De este modo, todas estas movilizaciones pueden ser sólo la punta del iceberg de una latente (y aún confinada) bolsa de malestar social alimentada por un creciente sentimiento de frustración, agravio e injusticia, que puede verse, además, acentuado por la mayor sensibilidad y problemas de salud mental que han provocado la pandemia y las medidas de confinamiento.
Por otra parte, no parece que el frame sobre la clase política y la situación política sea muy diferente al de 2011. Los casos de corrupción (con el juicio de Bárcenas por la caja B del PP como tema principal) y los comportamientos poco ejemplares de las élites (políticos y otras personalidades que se han vacunado cuando nos les tocaba) siguen siendo actuales, al igual que el deterioro de instituciones tan importantes como la Corona. A ello habría que añadir hoy la decepción que ha podido generar la “nueva política”, en especial si se tiene en cuenta el momento actual de cambio del tablero político producido por desavenencias entre partidos, y dentro de partidos. Todo ello en un contexto crítico en el que se percibe que la unidad política, los acuerdos y los intereses generales, frente los partidistas y personalistas, deberían prevalecer para afrontar con éxito el difícil momento por el que atraviesa el país.
En la antesala del 15 de mayo de 2011, el 66,5% de los ciudadanos valoraba de forma negativa la situación política, un 78,4% consideraba que la situación económica era mala o muy mala; y la clase política y los partidos eran percibidos como el tercer problema más importante que tenía España en esos momentos, después del paro y los problemas económicos. De acuerdo con el último barómetro publicado por el CIS, correspondiente a febrero, la valoración que tienen hoy los ciudadanos de la situación económica es peor: el 89,5% considera que ésta es mala o muy mala. Situada después de la crisis económica, la pandemia y el paro, la percepción de la política como problema del país es más acentuada y diversa que hace diez años. Ahora los ciudadanos no sólo mencionan a los políticos, los partidos o la corrupción, sino también la inestabilidad política y la falta de acuerdos. Si bien, se mantiene, como hace diez años, el suspenso a los líderes políticos.

[Elementos almacenados]
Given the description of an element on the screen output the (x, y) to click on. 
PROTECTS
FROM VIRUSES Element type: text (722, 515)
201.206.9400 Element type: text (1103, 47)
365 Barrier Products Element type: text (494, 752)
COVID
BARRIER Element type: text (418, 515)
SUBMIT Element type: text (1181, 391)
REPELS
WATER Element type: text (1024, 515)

DESCRIPCIÓN DE LA TAREA: Según el pasaje extraído, ¿qué porcentaje de ciudadanos consideraba mala o muy mala la situación económica en el barómetro del CIS de febrero?

RESPUESTA: El 89,5%.